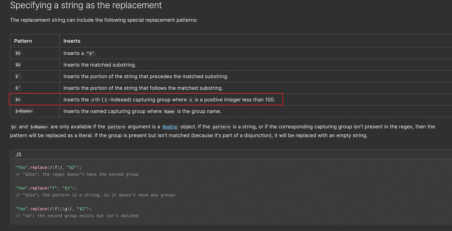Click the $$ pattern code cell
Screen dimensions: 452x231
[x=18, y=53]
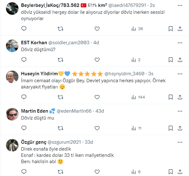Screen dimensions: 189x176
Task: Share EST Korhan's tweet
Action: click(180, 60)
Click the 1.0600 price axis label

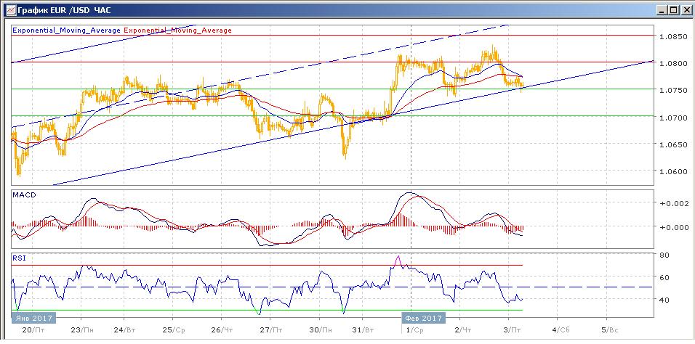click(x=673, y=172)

□ □ □ □ □

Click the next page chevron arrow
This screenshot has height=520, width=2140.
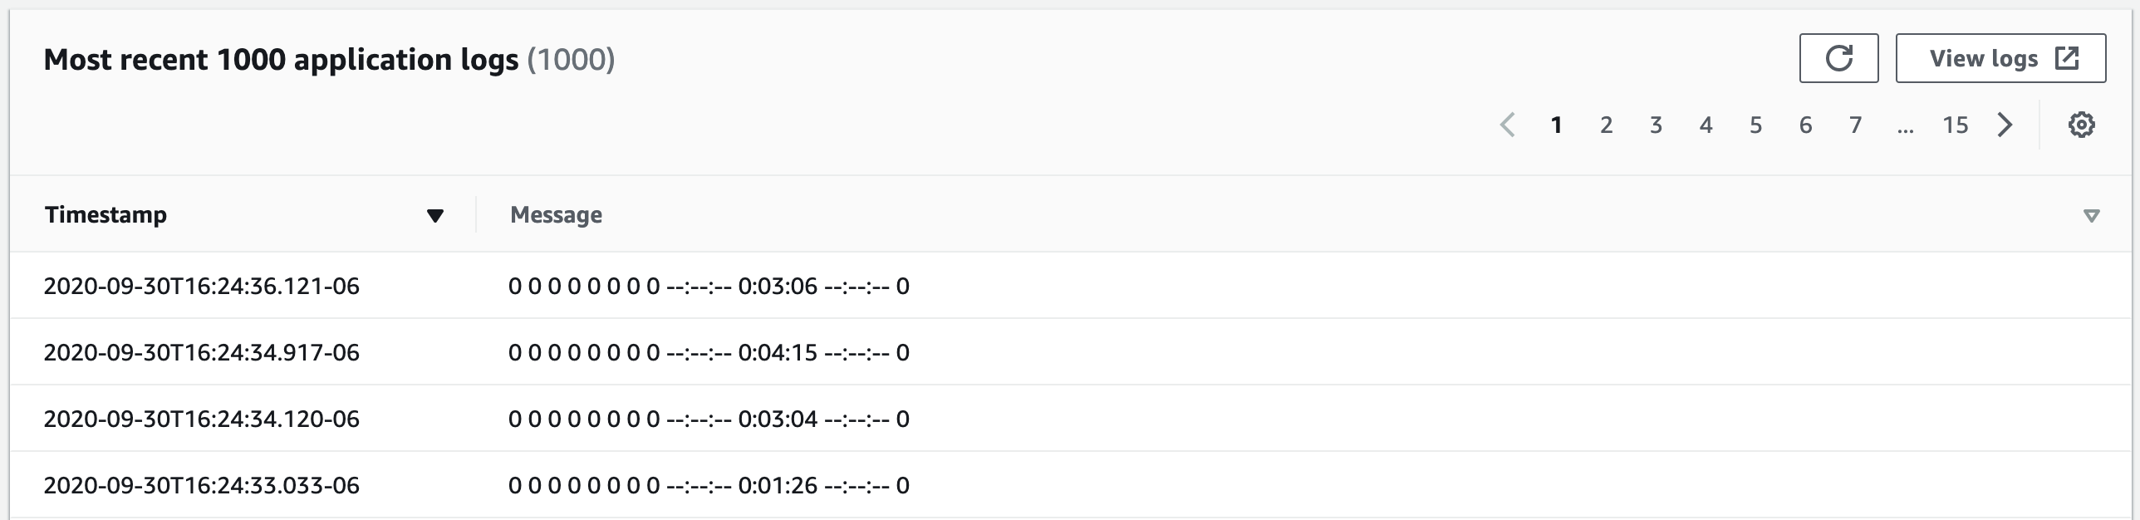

□ □ □ □ □

WHAT YOU NEED TO DO: Where the listing above reaches the line that contains "Click the next page chevron arrow", start retyping, and finish with the line that contains "This screenshot has height=520, width=2140."; reproduce those lines exactly and no others.

REPLY:
Click the next page chevron arrow
This screenshot has height=520, width=2140.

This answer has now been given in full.